The answer is a somewhat complicated yes and no.
Bells have long been used to summon servants, though during the Regency the idea of summoning them from anywhere in the house was still fairly new.
From the time the small handbell was invented, people have used them to summon servants waiting in the hall or across the room. Simple systems that connected a room to a nearby antechamber were documented during the first decade of the eighteenth century. The idea of a house-wide network of bells wasn’t introduced for another 35 years.
Though the actual creation of the full house servant bell system is debated, the first known advertisement for such a system was in 1744. It worked via a series of copper wires, springs, and pulleys to pass the vibration caused by pulling the cord to the bell in the servants’ area.
With more than 60 years from the introduction of the bell pull to the onset of the Regency, modern thinking would assume the system would be nearly ubiquitous. In places such as Mayfair, where most houses were built after 1750, the bell systems probably were very prevalent.

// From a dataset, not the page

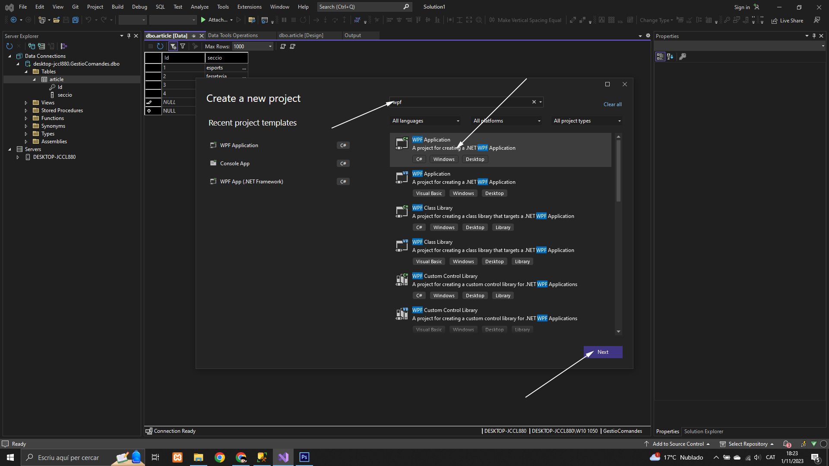Open the Categorized view in Properties

point(660,57)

Jane Austen mentions ringing for servants in Pride and Prejudice when she tells Kitty to ring for Hill. Though we don’t know if this referred to the simpler “pulley bell” of the early 1700s or the household bells of the mid-1700s, it does show that bell systems were not confined to only the fashionable and trendy areas of England.
But what about the old country houses? Some of the sprawling estates our aristocratic heroes and heroines call home were built centuries before the introduction of a bell system. Since many of these families also maintained residences in town, it’s hard to imagine them forgoing the luxury and privacy of the bells when they adjourned to the country.

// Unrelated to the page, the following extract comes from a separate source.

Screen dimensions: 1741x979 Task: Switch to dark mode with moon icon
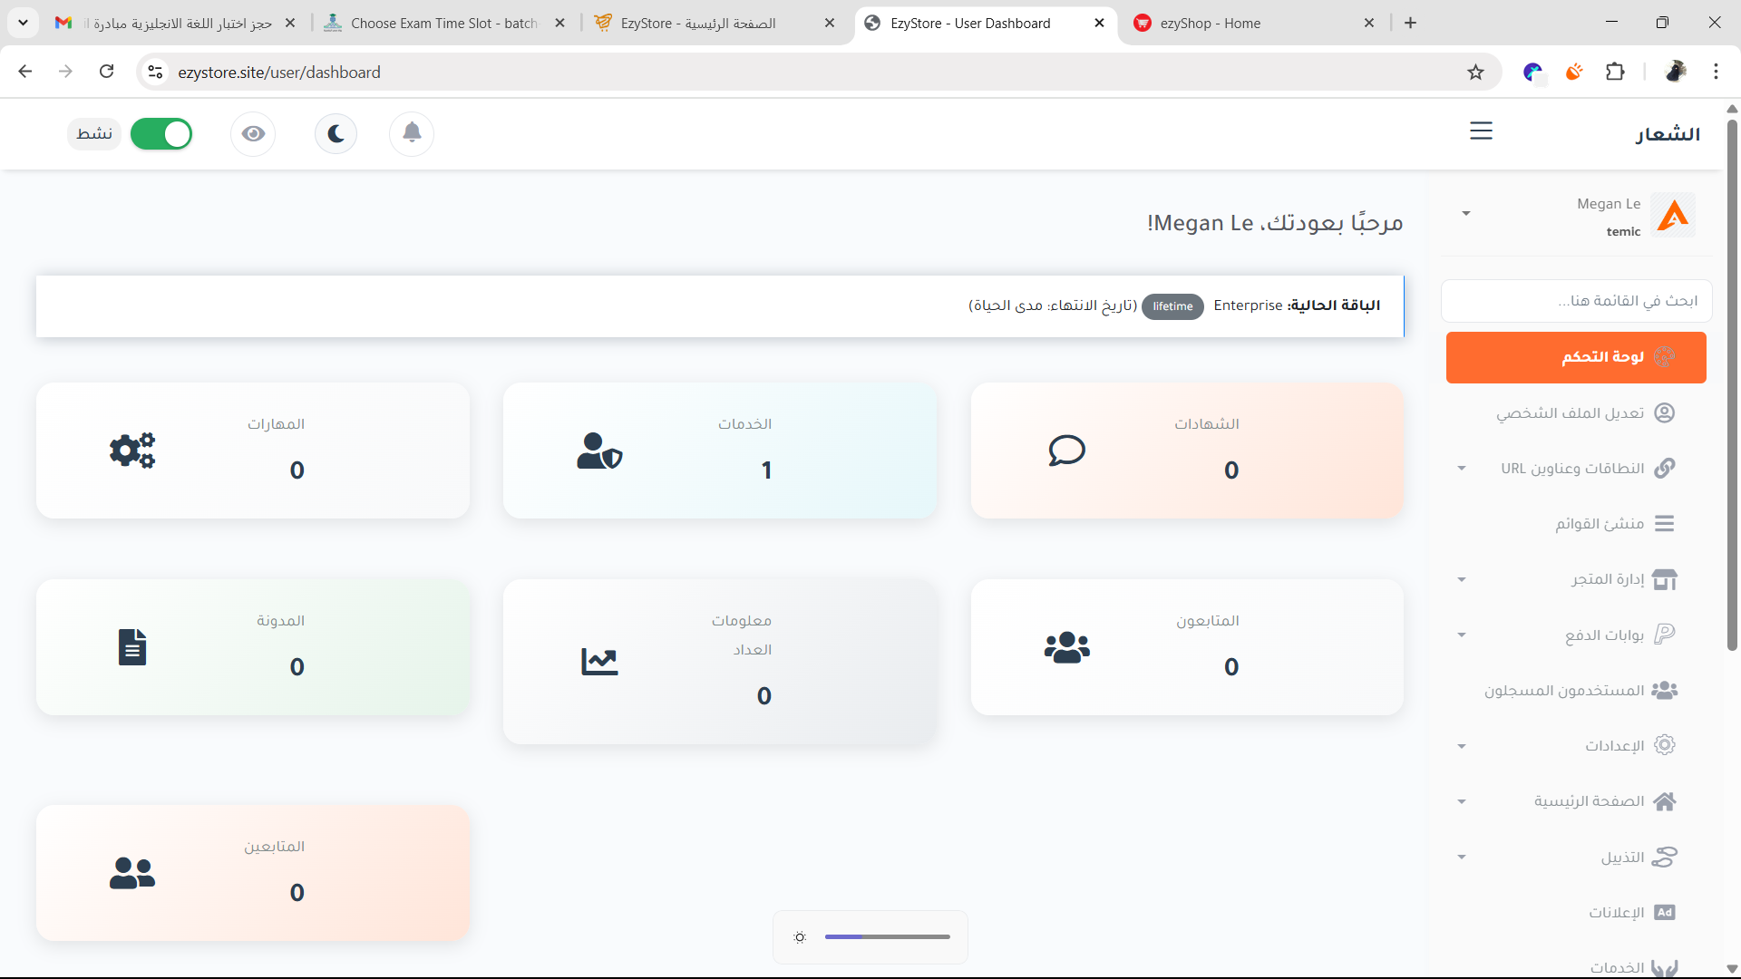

The answer was pipes and tubes.
Older homes could be fitted with a network of pipes and tubes that acted as conduits for all the bell mechanisms. Plumbers (who were also busy retrofitting homes with the newfangled indoor plumbing) and chimney sweeps often began second careers and bell-hangers.
This wasn’t done everywhere, however, because some houses that installed and external bell (the first doorbells) sometimes places a sign above the pull telling visitors what to do.
Another issue with these spring-based bell systems was maintenance. Getting to a disconnected wire or pulley within the network of refitted tubes could be extremely difficult.
As the bell systems became more and more prevalent in the country homes, the indicator boards advanced. Some would utilize different sizes and tones of bells to allow servants to better hear which room was summoning them. Others created elaborate sets of flaps and labels to let servants see which person had rung.
In the 1840s, electric bell systems began to appear. This limited the amount of cumbersome maintenance and allowed for much more elaborate indicator boards. People of the Regency, however, wouldn’t have seen these as electricity was still little more than a novelty.
The bells were likely a bittersweet invention for servants. While the installation of a bell system meant that a footman didn’t have to stand in the hall for hours awaiting instruction, it also meant that whenever a bell was rung, the servant had to run up the stairs to get the instruction and then back down to see to the request. Over time the addition of speaking tubes and in-house telephones provided more direct communication, but those weren’t to grace English homes until well after the Regency period.